By Simone Stromer, MD, CHC [AADP]
One of my favorite items on the table over the high holy days is honey. I relish the opportunity to spread it over challah, apple slices or anything else I can get my hands on (as my husband will attest to). There are so many varieties of honey depending on which flower the nectar is collected from, and each has a rather distinctive flavor. My favorites are clover, wildflower, orange, and Manuka honey from New Zealand.
Honey is a supersaturated solution of sugars, mainly fructose and glucose, with very little vitamins or minerals. Despite its reputation as being “just another calorie-loaded sweetener”, honey, particularly raw honey, is full of phytonutrients that are responsible for its anti-infective and anti-cancer properties. Raw honey, honey that has not been heated, is totally unprocessed, and still contains naturally-occurring pollen, honeycomb, live enzymes, and is high in antioxidants. Thus it is a true superfood; in addition, it can be used as a natural antiseptic and an aid for healing wounds when applied to the skin.

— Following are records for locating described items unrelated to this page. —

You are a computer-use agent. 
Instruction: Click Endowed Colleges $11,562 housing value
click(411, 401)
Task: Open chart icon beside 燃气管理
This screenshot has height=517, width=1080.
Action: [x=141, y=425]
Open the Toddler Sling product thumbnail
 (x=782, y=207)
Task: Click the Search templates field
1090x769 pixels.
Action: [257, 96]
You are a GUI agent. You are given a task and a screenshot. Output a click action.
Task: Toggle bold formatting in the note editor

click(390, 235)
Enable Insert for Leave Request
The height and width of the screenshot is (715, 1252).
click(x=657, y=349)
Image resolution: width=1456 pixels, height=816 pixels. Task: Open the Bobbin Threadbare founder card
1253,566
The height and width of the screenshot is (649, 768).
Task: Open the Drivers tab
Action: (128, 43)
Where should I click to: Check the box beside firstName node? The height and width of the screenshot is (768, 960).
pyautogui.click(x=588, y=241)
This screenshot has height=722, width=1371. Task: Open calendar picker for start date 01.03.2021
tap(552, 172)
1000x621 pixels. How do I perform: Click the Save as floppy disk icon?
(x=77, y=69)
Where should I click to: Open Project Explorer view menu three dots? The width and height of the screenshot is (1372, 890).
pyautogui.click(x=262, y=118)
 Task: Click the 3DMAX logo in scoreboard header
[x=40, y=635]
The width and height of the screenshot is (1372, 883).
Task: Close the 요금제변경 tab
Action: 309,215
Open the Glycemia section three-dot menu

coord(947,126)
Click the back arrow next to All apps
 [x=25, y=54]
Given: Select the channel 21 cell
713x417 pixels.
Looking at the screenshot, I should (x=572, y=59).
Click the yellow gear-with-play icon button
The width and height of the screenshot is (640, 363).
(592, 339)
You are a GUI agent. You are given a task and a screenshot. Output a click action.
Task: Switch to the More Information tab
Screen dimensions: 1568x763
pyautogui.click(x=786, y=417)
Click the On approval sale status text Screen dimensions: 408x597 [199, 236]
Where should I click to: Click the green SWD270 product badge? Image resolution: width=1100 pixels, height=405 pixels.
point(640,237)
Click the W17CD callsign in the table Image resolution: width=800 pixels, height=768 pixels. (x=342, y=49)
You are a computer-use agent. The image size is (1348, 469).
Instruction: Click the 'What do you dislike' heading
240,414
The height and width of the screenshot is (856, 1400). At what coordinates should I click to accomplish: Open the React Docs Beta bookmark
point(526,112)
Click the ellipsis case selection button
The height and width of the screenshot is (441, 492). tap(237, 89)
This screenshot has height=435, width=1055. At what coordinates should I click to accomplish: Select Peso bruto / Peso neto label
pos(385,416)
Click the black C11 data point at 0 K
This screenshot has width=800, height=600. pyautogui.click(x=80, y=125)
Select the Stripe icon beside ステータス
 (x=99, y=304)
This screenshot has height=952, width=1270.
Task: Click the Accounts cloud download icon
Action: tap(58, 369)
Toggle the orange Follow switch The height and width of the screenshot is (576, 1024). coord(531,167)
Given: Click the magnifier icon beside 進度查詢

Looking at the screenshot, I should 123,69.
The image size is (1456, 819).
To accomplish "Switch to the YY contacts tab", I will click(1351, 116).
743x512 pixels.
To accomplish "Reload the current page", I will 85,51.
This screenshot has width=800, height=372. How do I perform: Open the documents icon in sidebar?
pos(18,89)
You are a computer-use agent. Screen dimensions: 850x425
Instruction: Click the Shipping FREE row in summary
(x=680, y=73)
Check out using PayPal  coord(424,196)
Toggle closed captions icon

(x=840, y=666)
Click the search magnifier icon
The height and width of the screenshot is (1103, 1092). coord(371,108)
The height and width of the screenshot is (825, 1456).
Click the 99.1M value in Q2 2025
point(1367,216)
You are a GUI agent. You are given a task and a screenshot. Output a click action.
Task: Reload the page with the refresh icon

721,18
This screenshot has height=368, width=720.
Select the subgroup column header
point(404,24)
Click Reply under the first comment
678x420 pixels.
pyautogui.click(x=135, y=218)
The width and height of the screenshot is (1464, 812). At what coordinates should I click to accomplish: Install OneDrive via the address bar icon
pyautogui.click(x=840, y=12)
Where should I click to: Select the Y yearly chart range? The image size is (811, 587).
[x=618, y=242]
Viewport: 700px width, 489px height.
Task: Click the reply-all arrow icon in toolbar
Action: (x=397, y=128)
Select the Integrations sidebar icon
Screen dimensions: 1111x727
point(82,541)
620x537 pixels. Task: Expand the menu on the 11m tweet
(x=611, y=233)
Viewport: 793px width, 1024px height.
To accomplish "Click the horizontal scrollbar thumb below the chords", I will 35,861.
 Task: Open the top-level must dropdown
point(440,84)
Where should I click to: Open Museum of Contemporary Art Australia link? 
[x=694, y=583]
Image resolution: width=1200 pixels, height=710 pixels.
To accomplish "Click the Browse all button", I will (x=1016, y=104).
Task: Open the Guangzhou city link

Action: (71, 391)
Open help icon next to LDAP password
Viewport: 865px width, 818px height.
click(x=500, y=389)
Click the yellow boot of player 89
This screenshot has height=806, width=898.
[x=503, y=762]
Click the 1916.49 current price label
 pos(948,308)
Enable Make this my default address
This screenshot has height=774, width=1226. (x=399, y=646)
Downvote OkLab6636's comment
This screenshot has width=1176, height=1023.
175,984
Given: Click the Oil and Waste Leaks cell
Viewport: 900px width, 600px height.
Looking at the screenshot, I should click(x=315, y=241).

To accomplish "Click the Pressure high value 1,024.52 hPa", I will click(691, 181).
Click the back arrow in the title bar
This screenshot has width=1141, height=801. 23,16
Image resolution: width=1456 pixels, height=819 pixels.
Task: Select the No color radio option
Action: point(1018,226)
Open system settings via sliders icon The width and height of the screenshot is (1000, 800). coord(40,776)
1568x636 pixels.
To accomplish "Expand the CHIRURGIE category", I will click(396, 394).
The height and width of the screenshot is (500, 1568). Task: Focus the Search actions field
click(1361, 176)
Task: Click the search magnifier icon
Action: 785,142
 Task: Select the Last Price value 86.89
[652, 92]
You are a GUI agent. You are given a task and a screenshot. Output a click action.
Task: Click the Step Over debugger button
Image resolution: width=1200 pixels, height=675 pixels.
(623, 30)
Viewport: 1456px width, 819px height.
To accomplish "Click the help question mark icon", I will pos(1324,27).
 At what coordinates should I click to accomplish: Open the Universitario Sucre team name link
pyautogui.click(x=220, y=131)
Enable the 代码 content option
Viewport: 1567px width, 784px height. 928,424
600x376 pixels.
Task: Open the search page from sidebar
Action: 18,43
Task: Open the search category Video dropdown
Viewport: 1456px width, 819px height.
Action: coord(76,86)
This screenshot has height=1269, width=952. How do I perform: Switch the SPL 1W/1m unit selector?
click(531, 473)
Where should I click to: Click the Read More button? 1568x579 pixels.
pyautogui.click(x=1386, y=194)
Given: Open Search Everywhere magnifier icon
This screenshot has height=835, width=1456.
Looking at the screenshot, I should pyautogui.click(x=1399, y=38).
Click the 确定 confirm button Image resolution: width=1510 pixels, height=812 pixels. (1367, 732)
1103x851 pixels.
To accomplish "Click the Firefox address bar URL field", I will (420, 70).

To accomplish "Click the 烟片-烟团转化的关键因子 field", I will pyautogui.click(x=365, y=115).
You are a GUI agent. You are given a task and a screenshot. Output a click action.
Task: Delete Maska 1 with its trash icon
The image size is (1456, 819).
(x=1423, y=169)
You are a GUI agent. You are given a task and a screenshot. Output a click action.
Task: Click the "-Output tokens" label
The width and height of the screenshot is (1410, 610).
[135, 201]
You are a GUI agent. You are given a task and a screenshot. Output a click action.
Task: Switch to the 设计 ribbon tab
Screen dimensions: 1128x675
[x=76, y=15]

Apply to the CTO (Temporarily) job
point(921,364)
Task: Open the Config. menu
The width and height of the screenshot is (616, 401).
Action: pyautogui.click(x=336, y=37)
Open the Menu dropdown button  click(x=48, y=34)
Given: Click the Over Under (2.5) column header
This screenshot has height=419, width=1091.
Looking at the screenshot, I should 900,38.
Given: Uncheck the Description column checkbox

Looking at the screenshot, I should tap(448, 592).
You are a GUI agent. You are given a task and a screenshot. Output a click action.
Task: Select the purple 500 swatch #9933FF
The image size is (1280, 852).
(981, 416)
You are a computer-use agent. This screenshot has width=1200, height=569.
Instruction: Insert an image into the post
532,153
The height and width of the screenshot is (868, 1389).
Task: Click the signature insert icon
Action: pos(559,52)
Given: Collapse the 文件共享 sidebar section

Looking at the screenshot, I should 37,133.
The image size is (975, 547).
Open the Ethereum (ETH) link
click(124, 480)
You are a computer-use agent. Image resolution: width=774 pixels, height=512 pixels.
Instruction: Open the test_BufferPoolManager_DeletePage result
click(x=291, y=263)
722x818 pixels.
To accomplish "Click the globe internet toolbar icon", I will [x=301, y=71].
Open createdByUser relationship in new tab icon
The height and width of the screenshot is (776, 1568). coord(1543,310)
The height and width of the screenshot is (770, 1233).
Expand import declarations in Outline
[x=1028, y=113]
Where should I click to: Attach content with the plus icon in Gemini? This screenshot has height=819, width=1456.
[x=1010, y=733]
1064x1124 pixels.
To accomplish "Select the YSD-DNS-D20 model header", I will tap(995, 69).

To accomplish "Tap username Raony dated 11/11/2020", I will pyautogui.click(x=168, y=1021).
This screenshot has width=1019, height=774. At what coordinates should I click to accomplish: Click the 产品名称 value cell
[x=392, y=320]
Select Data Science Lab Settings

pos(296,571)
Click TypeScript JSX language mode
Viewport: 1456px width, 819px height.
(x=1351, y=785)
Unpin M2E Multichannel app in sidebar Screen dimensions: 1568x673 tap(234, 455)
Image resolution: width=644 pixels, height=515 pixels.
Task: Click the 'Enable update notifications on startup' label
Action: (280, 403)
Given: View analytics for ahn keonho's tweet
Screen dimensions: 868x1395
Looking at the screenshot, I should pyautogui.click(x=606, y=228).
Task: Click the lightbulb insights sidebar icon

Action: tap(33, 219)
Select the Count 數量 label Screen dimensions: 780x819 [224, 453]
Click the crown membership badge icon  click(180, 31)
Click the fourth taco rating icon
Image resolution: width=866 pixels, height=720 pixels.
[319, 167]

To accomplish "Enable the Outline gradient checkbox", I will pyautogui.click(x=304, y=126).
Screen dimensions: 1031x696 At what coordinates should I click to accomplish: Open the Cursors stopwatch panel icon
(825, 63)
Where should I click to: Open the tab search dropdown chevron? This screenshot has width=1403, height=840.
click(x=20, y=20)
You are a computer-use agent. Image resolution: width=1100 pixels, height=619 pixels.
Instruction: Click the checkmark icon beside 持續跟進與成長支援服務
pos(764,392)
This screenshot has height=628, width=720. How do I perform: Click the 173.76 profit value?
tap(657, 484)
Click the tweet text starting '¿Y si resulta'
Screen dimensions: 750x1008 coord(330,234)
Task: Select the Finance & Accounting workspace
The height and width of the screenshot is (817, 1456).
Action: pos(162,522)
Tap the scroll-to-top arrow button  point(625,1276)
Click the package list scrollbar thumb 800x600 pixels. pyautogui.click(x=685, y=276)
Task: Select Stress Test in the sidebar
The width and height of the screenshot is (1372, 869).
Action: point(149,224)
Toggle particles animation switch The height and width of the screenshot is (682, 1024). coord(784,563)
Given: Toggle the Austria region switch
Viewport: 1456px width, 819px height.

Most honeys found in the supermarket are not raw honey but commercial-grade honey, which has been heated and processed so that it looks cleaner and smoother, and is easier to pour and spread. Therefore, commercial honey is not as nutritious as raw honey. That said, even if we choose to buy commercial- grade honey this Rosh Hashanah whether for spreading, dipping or baking, we are still making the choice to use a sweetener that is a little less processed, has a much more distinctive flavor, and adds a moister quality to baked goods, than does cane sugar. But the best news about using honey is that a little bit goes a long way!